Segundo o Axios, Trump se negou a discutir as opções apresentadas por sua equipe de segurança nacional. Analistas afirmam que elas incluem ataques a instalações militares ou ações seletivas contra o sistema clerical que governa o Irã desde a Revolução Islâmica que derrubou o xá.
- 'Em seu ponto mais fraco' -
O jornal The New York Times, por sua vez, informou que Trump recebeu vários relatórios de inteligência "que indicam que a posição do governo iraniano está se enfraquecendo" e que apontam que seu controle do poder "está em seu ponto mais fraco" desde a queda do xá.
O influente senador americano Lindsey Graham declarou ao jornal que falou com Trump nos últimos dias sobre o Irã e que "o objetivo é acabar com o regime".
"Eles podem até parar de matá-los [os manifestantes] hoje, mas se continuarem no poder no mês que vem, então os matarão", acrescentou.
Nos últimos dias, as autoridades iranianas têm se mostrado cautelosas.
Antes, Teerã havia afirmado que existia um canal de comunicação aberto entre o ministro das Relações Exteriores do Irã, Abbas Araghchi, e o enviado americano Steve Witkoff, apesar de esses países inimigos não manterem relações diplomáticas.
No entanto, o jornal conservador Hamshahri citou nesta terça-feira o porta-voz da Guarda Revolucionária, Mohammad Ali Naini, que disse que "se o porta-aviões deles cometesse um erro e entrasse em águas territoriais iranianas, seria atacado". Mais tarde, o jornal se retratou dessa informação e pediu desculpas a Naini.

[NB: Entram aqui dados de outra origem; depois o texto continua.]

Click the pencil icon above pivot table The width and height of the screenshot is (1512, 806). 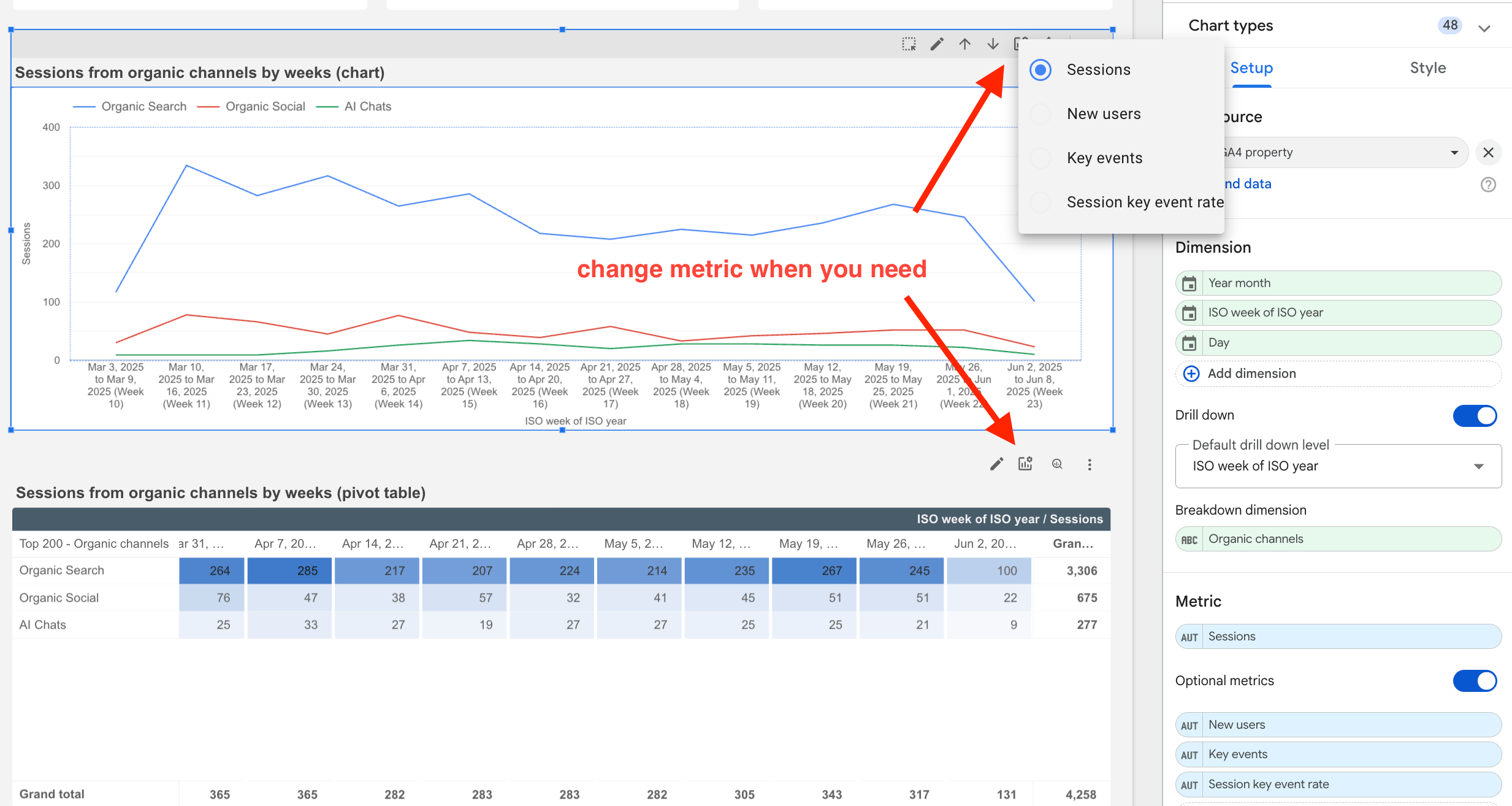tap(996, 464)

Por sua vez, o diário Javan, também conservador, afirmou que o Irã estava "pronto para uma resposta contundente" e que tomaria o estratégico estreito de Ormuz, um centro de trânsito fundamental para o fornecimento de energia.
Nesse contexto, surgiu em Teerã um outdoor com propaganda antiamericana que parece mostrar um porta-aviões americano sendo destruído.
- Tensão com vizinhos -
A tensão aumentou hoje com os países vizinhos. O Irã vai considerar "hostis" aqueles cujo território for usado para lançar ataques, advertiu um comando dos Guardiões da Revolução, força de elite da república islâmica.
"Os países vizinhos são nossos amigos, mas, caso seu território, espaço aéreo ou suas águas forem usados contra o Irã, eles serão considerados hostis", disse à agência Fars Mohammad Akbarzadeh, membro da cúpula das forças navais dos Guardiões.
O primeiro-ministro de Israel, Benjamin Netanyahu, foi firme: "Se o Irã cometer o erro grave de atacar Israel, responderemos com uma força sem precedentes", afirmou, em entrevista coletiva transmitida pela TV.
- Repressão em massa -
Grupos de defesa dos direitos humanos afirmam que o bloqueio da internet, imposto por autoridades há quase três semanas, dificulta a contagem dos mortos e busca esconder a magnitude da repressão.
A ONG Human Rights Activists News Agency (HRANA), com sede nos Estados Unidos, afirmou ter confirmado a morte de 6.126 pessoas e estar investigando outros 17.091 possíveis óbitos. Também informou que ao menos 41.880 pessoas foram detidas.
O canal de TV em farsi Iran International, sediado no exterior, afirmou no fim de semana que mais de 36.500 iranianos foram mortos pelas forças de segurança entre os dias 8 e 9 de janeiro, citando relatórios, documentos e fontes. Não foi possível verificar imediatamente a informação.